I'm trying to understand what happens to a lens flare effect during fast motion. Unfortunately I don't have an opportunity to test this myself so I thought someone in here probably knows this. Will the lens flare get affected by the motion blur ? I'm leaning towards yes...since motion blur happens to every "light" that camera sensor receives, right ? So even the light that's not coming in directly and bouncing around the lens should.
Lens Flare in motion (camera question)
Yes, and no. It will in the sense that the light sources visible by the camera will undergo motion blur, and hence the diffraction pattern will be smeared along the displacement axis. However, the diffraction pattern itself will generally not change in shape or form (besides the smearing) unless a light source gets occluded during displacement.
So in the process of recreating this process realistically I should do lens flare after motion blur ? How about DoF ?
So in the process of recreating this process realistically I should do lens flare after motion blur ? How about DoF ?
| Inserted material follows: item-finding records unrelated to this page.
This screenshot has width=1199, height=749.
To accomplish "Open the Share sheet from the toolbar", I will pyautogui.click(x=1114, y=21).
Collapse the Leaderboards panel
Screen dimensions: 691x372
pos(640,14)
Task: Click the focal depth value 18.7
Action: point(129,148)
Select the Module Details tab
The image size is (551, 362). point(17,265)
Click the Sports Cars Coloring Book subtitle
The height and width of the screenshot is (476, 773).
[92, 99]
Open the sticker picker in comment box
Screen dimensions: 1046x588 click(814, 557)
Don't know, depends on how your graphics pipeline is setup. In theory motion blur pretty much consists of averaging the render over some time duration, but in practice there are lots of hacks to make stuff run faster. I doubt most people would notice the lens flare getting blurred anyway, the displacement is generally not fast enough (remember objects far away where the diffraction effect is strongest do not actually move quickly on screen, whereas closer/larger objects do not have such distinctive lens flare features).
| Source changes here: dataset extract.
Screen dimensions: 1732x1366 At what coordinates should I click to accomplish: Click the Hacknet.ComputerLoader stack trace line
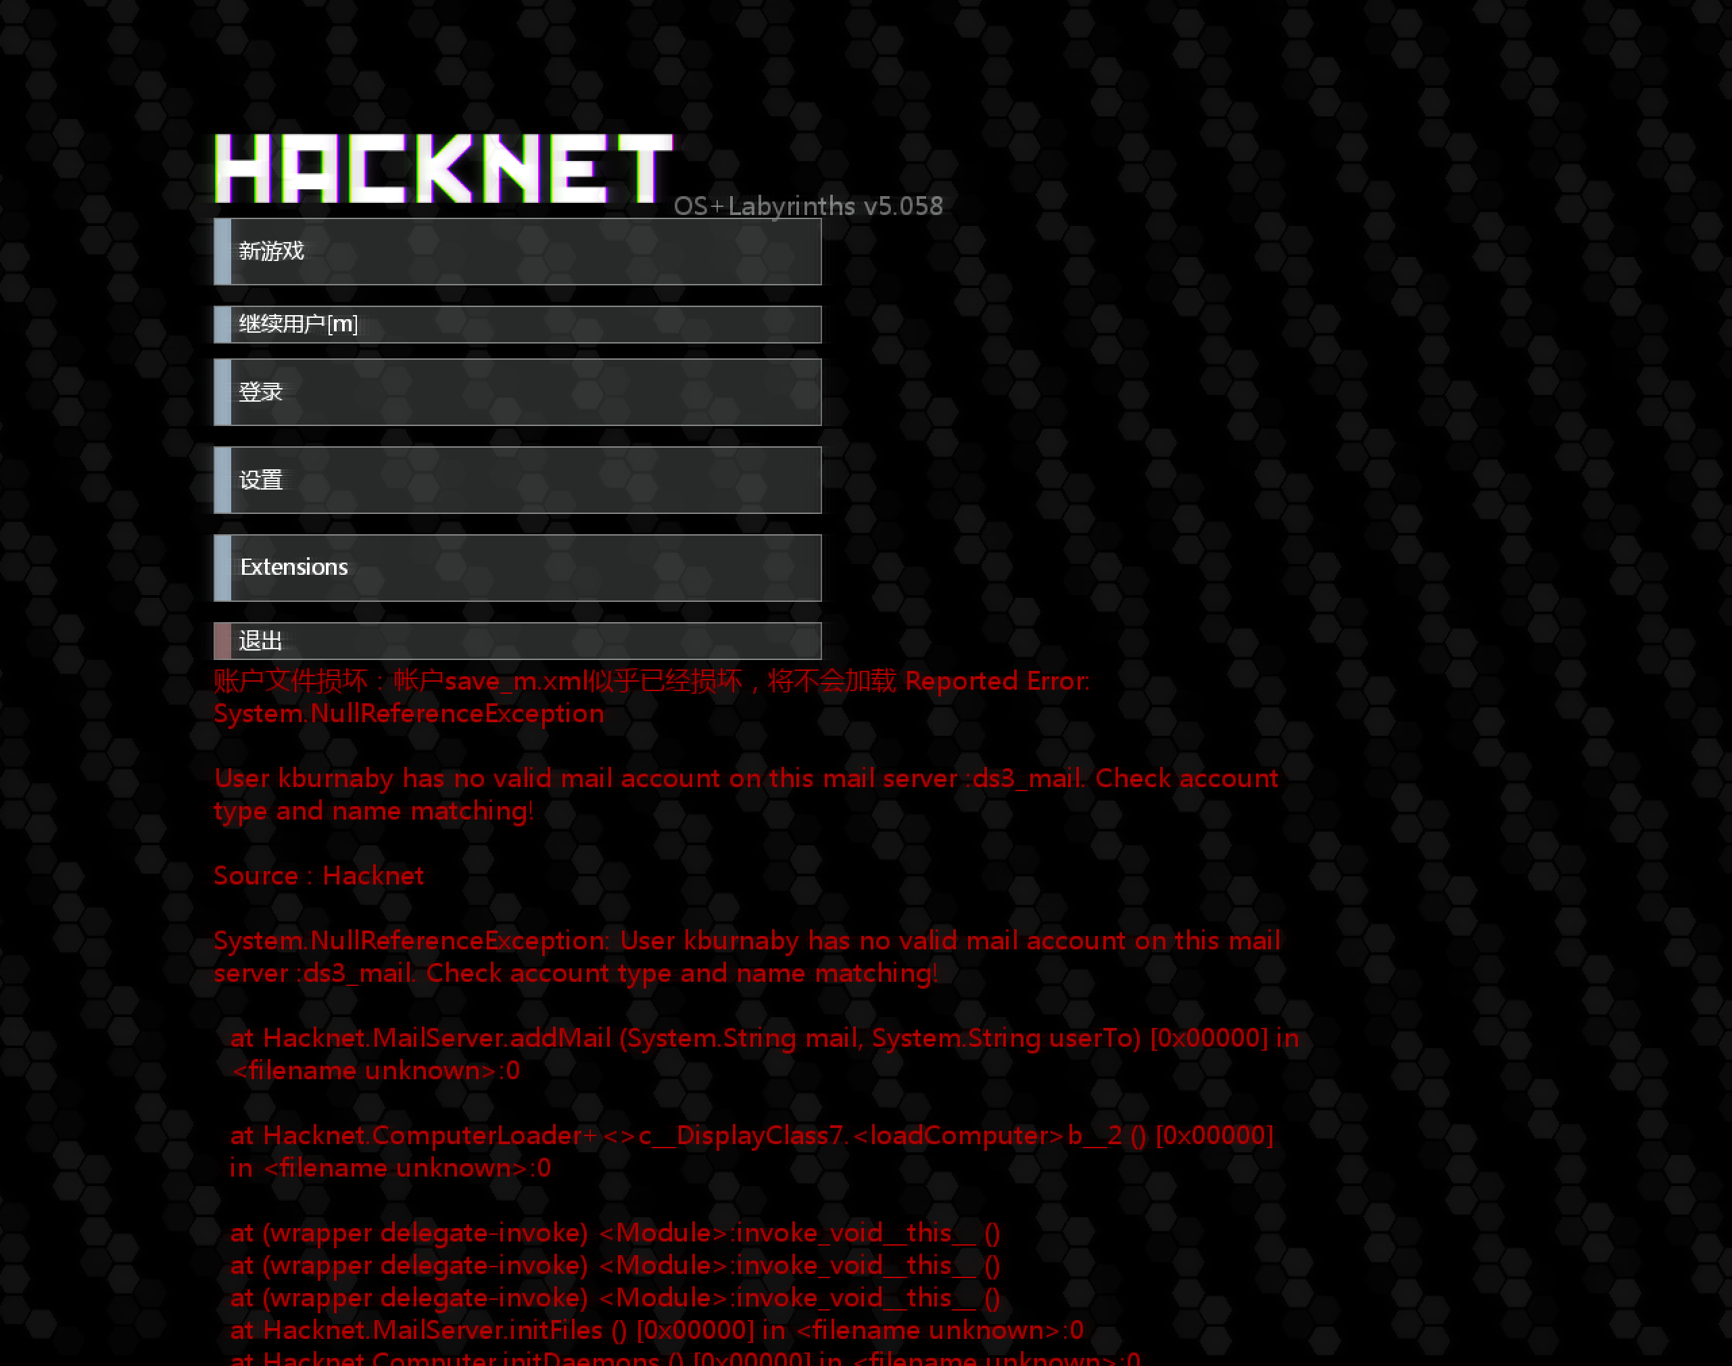pos(752,1152)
As for DoF, that's a tricky one, because it depends on the current focal length which can change during fast motion. But if the DoF is constant, it doesn't really matter either way because objects that are moving (and hence susceptible to a change in appearance with depth) are going to be blurred anyway, far more than what depth of field would normally do.
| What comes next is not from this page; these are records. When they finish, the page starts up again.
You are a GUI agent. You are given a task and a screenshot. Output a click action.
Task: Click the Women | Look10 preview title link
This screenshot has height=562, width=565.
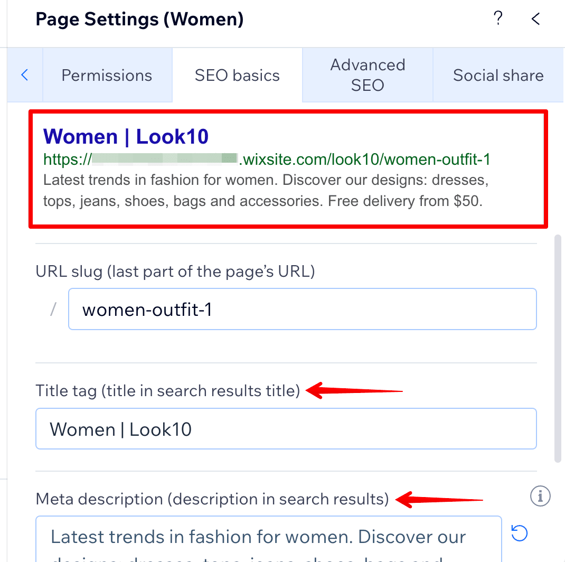pos(126,137)
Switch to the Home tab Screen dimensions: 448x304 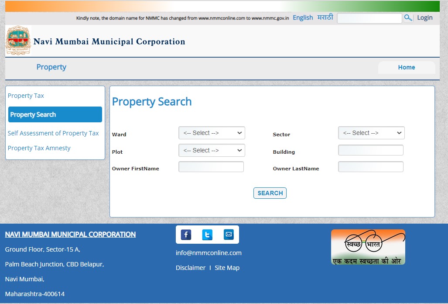407,67
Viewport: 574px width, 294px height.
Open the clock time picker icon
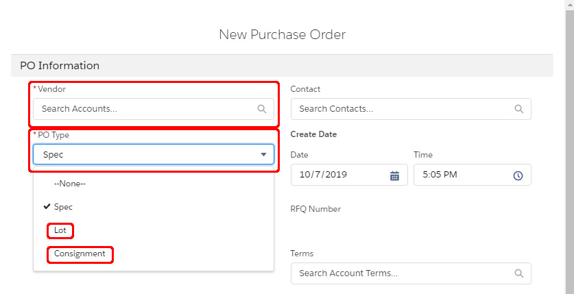point(518,175)
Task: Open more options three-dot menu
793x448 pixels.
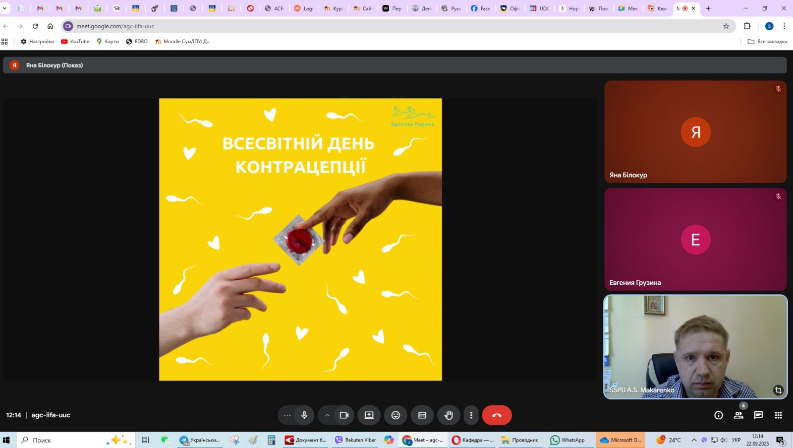Action: tap(471, 415)
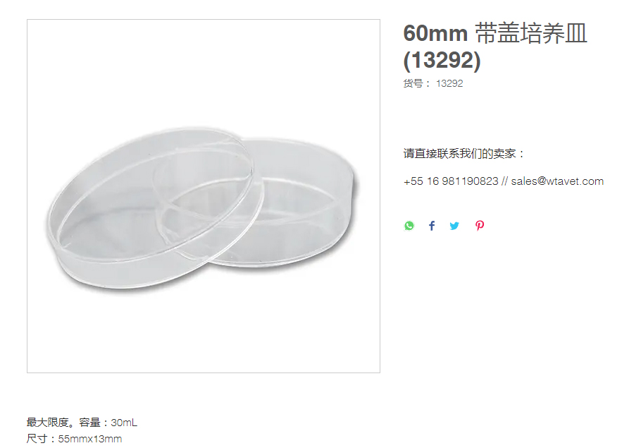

So, no, do stuff before motion blur if you can, but if it doesn't look good or looks unnatural you can always do it after.
Unless this isn't for real time but you're going for true realism..
Unless this isn't for real time but you're going for true realism..
In the non-real-time world one would normally use oversampling (casting multiple rays per pixel) to achieve several effects:
* anti-aliasing (pick multiple points in the pixel as ray targets)
* depth of field (model the eye as a little disk and pick multiple points in the disk as ray origins)
* motion blur (pick multiple times within the range covered by this frame)
* soft shadows (pick multiple points in the non-point light source)
* soft reflections (pick multiple angles in which light bounces)
A great trick is that you can achieve all of these effects for approximately the cost of one of them! Say you launch 1000 rays per pixel. For each one of them you pick a random point in the pixel, a random point in the disk that models the eye, a random time, etc. and use the average as your pixel color.